Although bank lending to small and medium sized enterprises (SMEs) has risen sharply during the Covid-19 crisis, it is widely believed that the underlying problem - the difficulty many businesses have in accessing affordable loans from banks - may return once the crisis is over.
A widespread criticism of the UK's financial system is that there is insufficient provision of 'patient capital' - long-term finance for innovation and business development - with too many financial institutions seeking short-term returns.
Reform proposals range from stronger credit guidance policies, to steer lending towards productive sectors, to the development of publicly-owned and other 'stakeholder' banks focused on financing innovation and business development.
Financial system reform
Since the financial crash of 2008 national and international authorities have implemented a range of reforms aimed at reducing the risks which individual financial firms can take, and the systemic risks which the financial system as a whole poses to the rest of the economy.
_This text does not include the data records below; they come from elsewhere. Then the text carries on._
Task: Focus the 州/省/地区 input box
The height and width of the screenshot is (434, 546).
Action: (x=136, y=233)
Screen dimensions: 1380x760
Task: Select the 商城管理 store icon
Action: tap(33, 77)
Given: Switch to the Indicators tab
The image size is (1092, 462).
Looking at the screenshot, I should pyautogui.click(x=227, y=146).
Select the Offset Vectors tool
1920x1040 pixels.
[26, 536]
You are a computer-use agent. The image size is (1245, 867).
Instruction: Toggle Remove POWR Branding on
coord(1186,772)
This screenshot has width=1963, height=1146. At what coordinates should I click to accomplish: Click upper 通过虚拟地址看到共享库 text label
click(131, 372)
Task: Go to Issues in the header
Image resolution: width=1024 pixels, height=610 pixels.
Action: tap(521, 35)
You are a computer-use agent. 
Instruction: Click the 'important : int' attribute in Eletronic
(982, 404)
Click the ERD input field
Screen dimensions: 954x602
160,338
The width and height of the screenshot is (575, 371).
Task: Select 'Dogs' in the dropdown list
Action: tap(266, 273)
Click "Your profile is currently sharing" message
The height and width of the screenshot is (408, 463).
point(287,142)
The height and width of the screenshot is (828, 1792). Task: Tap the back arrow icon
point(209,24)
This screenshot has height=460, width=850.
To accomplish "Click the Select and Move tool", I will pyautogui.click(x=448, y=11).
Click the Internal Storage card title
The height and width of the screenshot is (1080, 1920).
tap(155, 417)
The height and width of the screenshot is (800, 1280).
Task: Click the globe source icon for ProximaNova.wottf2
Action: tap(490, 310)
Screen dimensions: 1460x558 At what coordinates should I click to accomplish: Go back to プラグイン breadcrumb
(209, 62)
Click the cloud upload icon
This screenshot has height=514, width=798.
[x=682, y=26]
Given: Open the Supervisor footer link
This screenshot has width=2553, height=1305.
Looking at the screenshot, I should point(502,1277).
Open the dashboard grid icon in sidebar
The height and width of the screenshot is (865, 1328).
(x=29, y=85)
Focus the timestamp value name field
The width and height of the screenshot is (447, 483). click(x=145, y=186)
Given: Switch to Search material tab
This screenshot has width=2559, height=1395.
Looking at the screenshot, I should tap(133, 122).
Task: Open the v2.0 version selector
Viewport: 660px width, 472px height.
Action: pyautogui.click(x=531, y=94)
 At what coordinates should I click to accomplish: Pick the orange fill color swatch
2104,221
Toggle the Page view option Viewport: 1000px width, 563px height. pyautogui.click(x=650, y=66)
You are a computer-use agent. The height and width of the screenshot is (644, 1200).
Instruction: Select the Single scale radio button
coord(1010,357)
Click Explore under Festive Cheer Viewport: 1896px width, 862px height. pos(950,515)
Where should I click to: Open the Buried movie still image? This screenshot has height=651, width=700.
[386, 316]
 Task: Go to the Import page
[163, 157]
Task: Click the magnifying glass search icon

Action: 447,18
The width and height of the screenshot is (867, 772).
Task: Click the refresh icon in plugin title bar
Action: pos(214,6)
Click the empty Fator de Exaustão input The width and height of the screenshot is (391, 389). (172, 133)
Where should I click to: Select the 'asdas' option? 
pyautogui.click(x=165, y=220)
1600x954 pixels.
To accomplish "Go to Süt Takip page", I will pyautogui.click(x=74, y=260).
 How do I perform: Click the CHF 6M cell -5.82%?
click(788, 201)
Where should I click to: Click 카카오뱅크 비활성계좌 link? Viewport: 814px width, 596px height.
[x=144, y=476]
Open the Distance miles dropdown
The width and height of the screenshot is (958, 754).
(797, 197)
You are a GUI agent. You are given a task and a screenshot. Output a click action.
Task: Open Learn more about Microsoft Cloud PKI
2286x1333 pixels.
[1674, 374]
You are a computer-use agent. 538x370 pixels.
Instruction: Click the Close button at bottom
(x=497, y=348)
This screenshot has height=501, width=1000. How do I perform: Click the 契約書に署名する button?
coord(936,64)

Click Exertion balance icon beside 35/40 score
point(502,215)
But critics of the structure and behaviour of the financial system argue that these reforms do not go far enough. They note that the incentives faced by financial companies and the herd-like behaviour of financial markets tend to drive asset bubbles in an upswing and exacerbate recessionary forces when the economy experiences a downturn. Closer regulation of the shadow banking sector and stronger counter-cyclical measures are required if financial instability is to be reduced.
The financial crises of 2008-12 showed that, while shareholders gain the benefit of financial firm profitability, major losses will be borne by debtors, and by society and taxpayers. A number of reform proposals therefore focus on ensuring that financial firms share the liability for failure.
The financial system connects savers and investors. But recent decades have seen the growth of 'agency capitalism', in which a wide range of financial intermediaries manage investment funds. Reformers seek to ensure that such companies have stronger fiduciary duties to act in the interests of savers.
Deeper financial reform proposals centre on the goal of creating a 'purpose-driven' financial system, designed to serve the rest of the economy rather than itself, and in particular which supports efforts to build a more environmentally sustainable and inclusive economy.
Achieving an environmentally sustainable and net zero economy requires a significant increase in investment in green technologies and sectors. This in turn will require much larger financial flows into these investments. At the same time, investment in high-carbon and polluting activities needs to diminish.
Over recent years the Bank of England other central banks have begun to pay attention to the risks to financial stability posed by climate change and climate change policy. They have sought in particular to ensure that financial institutions disclose their exposure to climate risk.
Some reformers are now calling for financial regulation to be tightened for financial firms with significant exposure to assets - for example investments in fossil fuels - which could become devalued or 'stranded' as a result of future climate change policy.
Various proposals are now being made to incentivise financial investment in green technologies and sectors. The European Commission has set out a taxonomy of sustainable economic activity to underpin its 'Green Deal' strategy.